Let's start with this:

[Bill] Maher said he didn’t agree with Ingraham’s stance on that or many other issues — and even called her a “deliberately terrible person” — but said it’s her First Amendment right to say what she wants.
Bill Maher doesn’t like Laura Ingraham. He hates the boycott of her show even more.
And then move to this:
Congress shall make no law respecting an establishment of religion, or prohibiting the free exercise thereof; or abridging the freedom of speech, or of the press; or the right of the people peaceably to assemble, and to petition the Government for a redress of grievances.
The First Amendment to the Constitution of the United States of America.
Given these two things, I'm not sure how one relates to the other. Mainly because the teapot tempest that Ms. Ingraham stirred up is not with the government. It's with David Hogg, the public and her advertisers. None of whom are a party to the First Amendment. And none of whom, properly speaking, are interfering with her right to say what she wants. If her show is cancelled because of a boycott, or even a capital strike, there is no violation of the First Amendment there, unless it can be shown that Congress, or the broader government orchestrated it. I'm somewhat surprised that Mr. Maher doesn't seem to understand this, given his role as a media personality.
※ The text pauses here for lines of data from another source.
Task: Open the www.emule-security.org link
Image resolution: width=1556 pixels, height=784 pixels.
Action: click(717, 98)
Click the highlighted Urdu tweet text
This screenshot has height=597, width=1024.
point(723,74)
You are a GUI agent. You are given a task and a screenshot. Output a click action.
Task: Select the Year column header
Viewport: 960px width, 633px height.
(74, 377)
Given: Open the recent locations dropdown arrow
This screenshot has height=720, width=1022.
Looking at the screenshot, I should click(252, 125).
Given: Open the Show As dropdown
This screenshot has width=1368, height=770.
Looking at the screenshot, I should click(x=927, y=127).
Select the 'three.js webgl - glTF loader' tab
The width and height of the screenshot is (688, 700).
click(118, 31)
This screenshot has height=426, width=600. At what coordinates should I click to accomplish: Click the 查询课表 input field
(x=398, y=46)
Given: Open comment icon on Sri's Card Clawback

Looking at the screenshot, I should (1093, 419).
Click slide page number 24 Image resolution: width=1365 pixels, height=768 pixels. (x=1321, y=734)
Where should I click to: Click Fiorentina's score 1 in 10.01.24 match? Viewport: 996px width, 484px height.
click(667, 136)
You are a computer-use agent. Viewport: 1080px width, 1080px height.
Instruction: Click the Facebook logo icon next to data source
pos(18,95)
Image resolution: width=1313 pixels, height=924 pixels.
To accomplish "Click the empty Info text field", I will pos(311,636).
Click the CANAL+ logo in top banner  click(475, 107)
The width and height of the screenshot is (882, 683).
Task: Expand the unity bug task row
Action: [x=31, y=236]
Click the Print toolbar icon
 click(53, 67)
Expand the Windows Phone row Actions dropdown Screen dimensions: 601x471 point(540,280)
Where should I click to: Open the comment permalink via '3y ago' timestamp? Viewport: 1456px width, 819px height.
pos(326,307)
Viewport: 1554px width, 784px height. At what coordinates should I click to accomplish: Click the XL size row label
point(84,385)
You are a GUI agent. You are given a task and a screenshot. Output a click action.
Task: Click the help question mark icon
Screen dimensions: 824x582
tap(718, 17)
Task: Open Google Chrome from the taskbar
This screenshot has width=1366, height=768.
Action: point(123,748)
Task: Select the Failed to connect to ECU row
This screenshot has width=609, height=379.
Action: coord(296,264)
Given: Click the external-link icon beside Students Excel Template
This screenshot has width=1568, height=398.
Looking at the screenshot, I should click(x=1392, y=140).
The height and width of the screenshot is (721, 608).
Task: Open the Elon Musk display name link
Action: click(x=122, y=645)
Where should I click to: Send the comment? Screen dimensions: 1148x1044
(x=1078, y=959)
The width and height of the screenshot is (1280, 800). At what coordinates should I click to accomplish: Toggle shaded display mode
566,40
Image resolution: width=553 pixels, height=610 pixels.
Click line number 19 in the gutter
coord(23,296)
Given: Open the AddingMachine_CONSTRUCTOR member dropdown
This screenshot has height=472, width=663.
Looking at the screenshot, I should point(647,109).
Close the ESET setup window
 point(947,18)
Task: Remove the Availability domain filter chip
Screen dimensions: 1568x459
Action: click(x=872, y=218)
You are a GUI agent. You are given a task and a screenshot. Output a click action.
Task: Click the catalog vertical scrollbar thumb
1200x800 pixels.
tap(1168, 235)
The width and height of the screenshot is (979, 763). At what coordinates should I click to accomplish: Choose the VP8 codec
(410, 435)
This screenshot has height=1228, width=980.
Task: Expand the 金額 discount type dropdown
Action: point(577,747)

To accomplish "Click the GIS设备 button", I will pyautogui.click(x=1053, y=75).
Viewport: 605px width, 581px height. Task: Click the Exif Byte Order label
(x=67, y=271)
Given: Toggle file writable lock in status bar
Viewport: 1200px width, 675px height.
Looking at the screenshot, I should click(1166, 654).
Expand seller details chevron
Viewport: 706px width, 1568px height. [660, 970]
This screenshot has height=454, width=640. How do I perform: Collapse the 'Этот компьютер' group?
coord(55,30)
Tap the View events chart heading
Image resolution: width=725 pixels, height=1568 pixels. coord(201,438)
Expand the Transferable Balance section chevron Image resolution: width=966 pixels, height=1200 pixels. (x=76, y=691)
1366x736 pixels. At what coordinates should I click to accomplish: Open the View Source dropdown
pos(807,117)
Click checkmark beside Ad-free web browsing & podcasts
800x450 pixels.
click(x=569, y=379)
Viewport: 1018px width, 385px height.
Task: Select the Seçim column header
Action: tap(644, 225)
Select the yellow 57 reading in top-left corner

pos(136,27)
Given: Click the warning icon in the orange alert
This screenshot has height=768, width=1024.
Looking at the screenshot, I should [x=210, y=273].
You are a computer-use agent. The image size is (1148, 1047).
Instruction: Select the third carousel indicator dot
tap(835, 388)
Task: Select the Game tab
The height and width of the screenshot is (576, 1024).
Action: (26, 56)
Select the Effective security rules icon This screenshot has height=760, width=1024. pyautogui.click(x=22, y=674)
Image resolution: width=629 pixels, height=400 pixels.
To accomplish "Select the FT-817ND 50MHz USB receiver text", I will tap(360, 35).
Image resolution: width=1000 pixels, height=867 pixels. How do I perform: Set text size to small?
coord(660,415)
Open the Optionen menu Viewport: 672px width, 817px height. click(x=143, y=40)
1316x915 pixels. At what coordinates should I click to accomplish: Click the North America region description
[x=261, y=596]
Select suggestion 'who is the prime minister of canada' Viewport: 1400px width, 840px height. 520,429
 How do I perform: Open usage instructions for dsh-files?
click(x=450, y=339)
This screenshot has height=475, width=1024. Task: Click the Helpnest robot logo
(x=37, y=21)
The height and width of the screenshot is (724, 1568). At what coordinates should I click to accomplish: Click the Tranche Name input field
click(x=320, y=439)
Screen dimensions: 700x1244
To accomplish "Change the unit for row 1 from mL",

Even when he took it on the chin (or, was the "victim" of a boycott, if you prefer) for his comments that lobbing cruise missiles from 2,000 miles away was more cowardly than riding a hijacked plane into its target, his troubles weren't a violation of the First Amendment, even if White House spokesman Ari Fleischer could be fingered as the trigger point.

The First Amendment of the Constitution does not demand that the Marketplace of Ideas make room for all comers. It simply states that the government may not force any particular concept or speaker out of the marketplace by the force of law.

In other words, it's one thing for a government to detail Bill Maher, or force HBO to remove his show from the air, due to the content of his comments. (Although it must be said that there are limits on that. We understand that if Mr. Maher were to, say, solicit the commission of some or another criminal activity on the air, that forcing HBO to pull the plug would be a legitimate act on the part of the government.) It would be another thing entirely for HBO to decide to dump him (as ABC once did), for the businesses that fund the show through their advertising purchases to withdraw that support or for some segment of the public to decline HBO subscriptions because they don't appreciate his particular brand of commentary.

It's tempting to see a betrayal of American values and/or Constitutional principles in the sudden downfall of people who say things that unexpectedly place them at odds with the public - or the people who control their access to large segments of the public. But that conflates the State with the people who constitute the State; and even in a government of the people, by the people and for the people, they are not the same.